What this task involves: Please copy out the entries below word for word, starting at the very first line and ending at the line that contains "Collapse the Memory", including both of those lines.
[start]
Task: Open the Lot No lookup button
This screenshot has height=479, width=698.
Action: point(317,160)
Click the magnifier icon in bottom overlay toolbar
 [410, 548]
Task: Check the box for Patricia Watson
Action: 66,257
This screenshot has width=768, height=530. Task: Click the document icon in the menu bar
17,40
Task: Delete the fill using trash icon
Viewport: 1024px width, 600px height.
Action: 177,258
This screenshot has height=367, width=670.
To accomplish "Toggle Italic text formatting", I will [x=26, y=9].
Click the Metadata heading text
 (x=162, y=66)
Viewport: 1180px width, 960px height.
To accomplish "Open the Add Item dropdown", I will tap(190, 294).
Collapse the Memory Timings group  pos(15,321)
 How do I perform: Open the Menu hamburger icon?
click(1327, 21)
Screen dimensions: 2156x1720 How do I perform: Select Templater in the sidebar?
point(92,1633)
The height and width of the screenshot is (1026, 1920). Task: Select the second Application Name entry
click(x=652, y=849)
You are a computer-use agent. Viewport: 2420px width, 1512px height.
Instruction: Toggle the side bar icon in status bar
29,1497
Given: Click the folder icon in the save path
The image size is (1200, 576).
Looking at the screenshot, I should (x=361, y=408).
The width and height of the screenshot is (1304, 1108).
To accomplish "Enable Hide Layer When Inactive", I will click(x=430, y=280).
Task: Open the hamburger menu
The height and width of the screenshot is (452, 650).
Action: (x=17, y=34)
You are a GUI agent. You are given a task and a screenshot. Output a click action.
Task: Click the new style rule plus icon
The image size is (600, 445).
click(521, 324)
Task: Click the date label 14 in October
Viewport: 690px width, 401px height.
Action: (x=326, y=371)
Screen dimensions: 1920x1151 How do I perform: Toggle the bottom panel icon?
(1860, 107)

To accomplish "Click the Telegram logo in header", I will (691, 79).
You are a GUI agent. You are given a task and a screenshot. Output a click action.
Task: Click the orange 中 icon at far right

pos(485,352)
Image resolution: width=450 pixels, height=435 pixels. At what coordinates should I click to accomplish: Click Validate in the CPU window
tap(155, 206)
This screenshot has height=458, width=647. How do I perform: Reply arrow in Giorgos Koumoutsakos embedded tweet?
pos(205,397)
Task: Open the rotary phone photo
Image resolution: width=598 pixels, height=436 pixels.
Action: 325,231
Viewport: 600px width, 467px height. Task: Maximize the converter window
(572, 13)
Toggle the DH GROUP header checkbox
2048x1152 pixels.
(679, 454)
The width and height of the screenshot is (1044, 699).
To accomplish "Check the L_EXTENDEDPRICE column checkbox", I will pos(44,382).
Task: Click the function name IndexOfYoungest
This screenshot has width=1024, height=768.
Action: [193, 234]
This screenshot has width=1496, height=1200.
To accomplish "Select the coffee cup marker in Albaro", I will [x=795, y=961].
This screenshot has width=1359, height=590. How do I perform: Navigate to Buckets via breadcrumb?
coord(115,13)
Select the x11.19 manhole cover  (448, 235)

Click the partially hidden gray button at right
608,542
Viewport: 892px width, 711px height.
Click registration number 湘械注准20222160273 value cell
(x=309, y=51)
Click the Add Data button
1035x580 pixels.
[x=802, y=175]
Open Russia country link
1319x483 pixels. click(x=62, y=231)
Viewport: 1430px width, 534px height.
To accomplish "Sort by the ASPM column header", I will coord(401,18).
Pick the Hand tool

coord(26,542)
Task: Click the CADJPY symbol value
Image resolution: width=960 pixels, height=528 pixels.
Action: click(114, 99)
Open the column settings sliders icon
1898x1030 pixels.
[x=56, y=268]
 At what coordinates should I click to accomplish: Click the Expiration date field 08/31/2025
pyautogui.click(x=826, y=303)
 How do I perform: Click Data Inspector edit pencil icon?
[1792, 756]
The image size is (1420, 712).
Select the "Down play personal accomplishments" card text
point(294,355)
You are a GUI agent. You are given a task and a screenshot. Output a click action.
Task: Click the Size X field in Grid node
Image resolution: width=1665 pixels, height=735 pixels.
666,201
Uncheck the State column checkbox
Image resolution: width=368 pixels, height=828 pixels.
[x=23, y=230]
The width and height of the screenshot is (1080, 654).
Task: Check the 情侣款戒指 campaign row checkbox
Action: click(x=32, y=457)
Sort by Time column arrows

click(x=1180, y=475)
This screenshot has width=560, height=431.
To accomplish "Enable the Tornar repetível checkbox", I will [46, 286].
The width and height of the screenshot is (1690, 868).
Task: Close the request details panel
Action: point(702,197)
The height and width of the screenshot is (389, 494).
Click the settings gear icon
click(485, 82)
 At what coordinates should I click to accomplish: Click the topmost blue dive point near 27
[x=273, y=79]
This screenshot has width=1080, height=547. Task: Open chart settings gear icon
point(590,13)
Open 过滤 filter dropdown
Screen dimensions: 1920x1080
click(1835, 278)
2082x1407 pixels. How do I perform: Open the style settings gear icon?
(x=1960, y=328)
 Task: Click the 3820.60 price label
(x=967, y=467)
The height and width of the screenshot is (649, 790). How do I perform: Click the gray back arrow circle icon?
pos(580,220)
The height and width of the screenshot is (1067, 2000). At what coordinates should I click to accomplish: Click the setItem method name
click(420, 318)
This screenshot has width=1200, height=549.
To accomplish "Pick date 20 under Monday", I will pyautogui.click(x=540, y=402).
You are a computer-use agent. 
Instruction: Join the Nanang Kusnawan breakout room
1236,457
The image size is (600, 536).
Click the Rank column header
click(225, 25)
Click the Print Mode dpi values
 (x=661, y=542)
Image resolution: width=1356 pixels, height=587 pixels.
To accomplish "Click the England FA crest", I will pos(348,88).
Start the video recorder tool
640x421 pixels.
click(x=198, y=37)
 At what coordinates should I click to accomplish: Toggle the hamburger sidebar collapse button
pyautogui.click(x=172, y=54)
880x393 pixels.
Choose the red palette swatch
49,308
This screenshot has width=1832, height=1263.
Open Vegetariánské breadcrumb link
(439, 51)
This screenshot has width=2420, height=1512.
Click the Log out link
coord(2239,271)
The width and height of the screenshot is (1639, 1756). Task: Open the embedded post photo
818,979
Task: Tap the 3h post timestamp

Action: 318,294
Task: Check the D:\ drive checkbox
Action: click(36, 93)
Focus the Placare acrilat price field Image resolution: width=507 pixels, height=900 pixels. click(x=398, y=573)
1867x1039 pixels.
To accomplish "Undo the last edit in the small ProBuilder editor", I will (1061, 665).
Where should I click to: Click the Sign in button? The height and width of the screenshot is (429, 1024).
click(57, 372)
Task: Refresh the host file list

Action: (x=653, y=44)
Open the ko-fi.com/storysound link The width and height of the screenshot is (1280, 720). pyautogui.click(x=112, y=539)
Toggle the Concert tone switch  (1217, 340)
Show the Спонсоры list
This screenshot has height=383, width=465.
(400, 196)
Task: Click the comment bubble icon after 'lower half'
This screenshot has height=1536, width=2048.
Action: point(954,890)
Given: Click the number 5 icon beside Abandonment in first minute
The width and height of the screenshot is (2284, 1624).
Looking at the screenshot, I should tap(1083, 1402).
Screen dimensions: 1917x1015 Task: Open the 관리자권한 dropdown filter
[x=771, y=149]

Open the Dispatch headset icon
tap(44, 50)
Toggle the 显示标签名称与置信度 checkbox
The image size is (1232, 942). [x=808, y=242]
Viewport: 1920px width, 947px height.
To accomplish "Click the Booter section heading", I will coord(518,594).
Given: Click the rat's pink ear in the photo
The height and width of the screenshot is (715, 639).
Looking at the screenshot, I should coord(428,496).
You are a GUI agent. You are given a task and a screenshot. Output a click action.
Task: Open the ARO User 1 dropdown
[end]
Solution to the exercise:
Task: Open the Lot No lookup button
This screenshot has height=479, width=698.
Action: point(317,160)
Click the magnifier icon in bottom overlay toolbar
 [410, 548]
Task: Check the box for Patricia Watson
Action: 66,257
This screenshot has width=768, height=530. Task: Click the document icon in the menu bar
17,40
Task: Delete the fill using trash icon
Viewport: 1024px width, 600px height.
Action: 177,258
This screenshot has height=367, width=670.
To accomplish "Toggle Italic text formatting", I will [x=26, y=9].
Click the Metadata heading text
 (x=162, y=66)
Viewport: 1180px width, 960px height.
To accomplish "Open the Add Item dropdown", I will tap(190, 294).
Collapse the Memory Timings group  pos(15,321)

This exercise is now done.